“Medici Florence: Art, Patronage, Collecting,” taught by Lecturer Lia Markey, examined the artistic and cultural patronage of the Medici from the late 15th to the early 17th century. A trip to Florence during spring break offered the students in the class an opportunity to examine first-hand how the Medici family transformed painting, sculpture, architecture, and urban design in Renaissance Florence. The seminar trip was made possible by the Advisory Council Undergraduate Travel Fund.
On the first morning the students focused on early Medici patronage, beginning with the tabernacle for the miracle-working Madonna of Santissima Annunziata and the convent of San Marco with its Fra Angelico frescoes and paintings. Like the Medici themselves, the class processed down the former Via Larga to the Medici-Riccardi Palace to examine Benozzo Gozzoli’s Cappella dei Magi. In the afternoon students joined Medici scholar Edward Goldberg for a lively tour of the Palazzo Vecchio, where they were able to access Francesco de’ Medici’s studiolo, traverse some secret passageways, and scale the tower.
The following day began at the basilica of San Lorenzo, where Michelangelo expert Rab Hatfield of Syracuse University in Florence guided the group through the Medici complex. That afternoon at the Uffizi, students explored Vasari’s architecture and studied Medici paintings by Botticelli, Uccello, Bronzino, Caravaggio, and many others. The class then had the opportunity to walk through the Vasari corridor, a walkway designed to connect the Palazzo Vecchio to the Pitti Palace for a Medici wedding.
On the final full day of the trip, the students studied Medici sculptural commissions by Donatello, Giambologna, Ammannati, and Cellini in the Bargello and considered them in relation to the works that remain in situ in various piazze they had seen.

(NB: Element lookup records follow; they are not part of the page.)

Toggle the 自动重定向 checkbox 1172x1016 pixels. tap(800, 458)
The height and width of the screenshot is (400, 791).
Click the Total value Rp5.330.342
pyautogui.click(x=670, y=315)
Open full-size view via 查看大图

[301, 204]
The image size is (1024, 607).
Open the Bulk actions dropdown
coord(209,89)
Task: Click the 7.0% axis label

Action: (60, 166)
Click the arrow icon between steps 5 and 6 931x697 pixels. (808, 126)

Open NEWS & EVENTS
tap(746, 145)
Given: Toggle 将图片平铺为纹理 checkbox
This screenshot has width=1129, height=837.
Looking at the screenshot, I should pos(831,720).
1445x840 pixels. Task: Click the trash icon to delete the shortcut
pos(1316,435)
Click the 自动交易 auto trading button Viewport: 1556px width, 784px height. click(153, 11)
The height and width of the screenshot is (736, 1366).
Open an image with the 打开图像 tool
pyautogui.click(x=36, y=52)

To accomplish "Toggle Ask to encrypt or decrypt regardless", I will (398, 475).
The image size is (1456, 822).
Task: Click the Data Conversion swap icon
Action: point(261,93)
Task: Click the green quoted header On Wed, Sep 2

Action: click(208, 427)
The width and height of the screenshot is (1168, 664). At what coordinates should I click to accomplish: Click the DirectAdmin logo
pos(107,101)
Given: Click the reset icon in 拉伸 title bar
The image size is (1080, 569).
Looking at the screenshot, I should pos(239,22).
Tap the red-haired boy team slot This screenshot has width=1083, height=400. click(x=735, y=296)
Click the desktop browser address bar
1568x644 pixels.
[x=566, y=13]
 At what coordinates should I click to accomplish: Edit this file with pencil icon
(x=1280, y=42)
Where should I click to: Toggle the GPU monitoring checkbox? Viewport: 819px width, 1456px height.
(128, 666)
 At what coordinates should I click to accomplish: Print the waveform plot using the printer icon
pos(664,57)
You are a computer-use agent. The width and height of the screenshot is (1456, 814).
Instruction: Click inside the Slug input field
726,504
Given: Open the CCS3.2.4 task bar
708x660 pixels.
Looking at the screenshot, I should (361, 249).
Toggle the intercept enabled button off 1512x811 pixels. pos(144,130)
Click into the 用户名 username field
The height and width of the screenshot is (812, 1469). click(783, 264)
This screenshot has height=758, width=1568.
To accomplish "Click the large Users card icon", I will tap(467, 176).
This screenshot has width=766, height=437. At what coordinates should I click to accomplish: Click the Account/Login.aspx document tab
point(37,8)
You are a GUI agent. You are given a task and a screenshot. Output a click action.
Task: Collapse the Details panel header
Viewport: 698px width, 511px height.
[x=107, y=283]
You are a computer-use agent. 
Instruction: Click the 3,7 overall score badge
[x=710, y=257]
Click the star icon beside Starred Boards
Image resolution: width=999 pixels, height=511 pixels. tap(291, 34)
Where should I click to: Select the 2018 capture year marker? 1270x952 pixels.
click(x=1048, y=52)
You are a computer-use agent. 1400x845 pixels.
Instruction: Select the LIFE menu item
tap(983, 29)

That afternoon, during a visit to the Archivio di Stato di Firenze, the students learned about the Medici Archive Project from Director Alessio Assonitis and were able to read and even handle 16th-century Medici letters and inventories. The evening was spent discussing style and Medici patronage at the exhibition Pontormo and Rosso Fiorentino: Diverging Paths of Mannerism at the Palazzo Strozzi.
The students also took part in many non-Medici related activities: they hiked up to Piazzale Michelangelo and San Miniato al Monte, saw Castagno’s Last Supper, visited an art restoration lab, climbed to the top of the Duomo, visited the Brancacci chapel and numerous churches, paid homage to Michelangelo’s David in the Accademia, met with Syracuse University graduate students, and consumed their daily quota of gelato.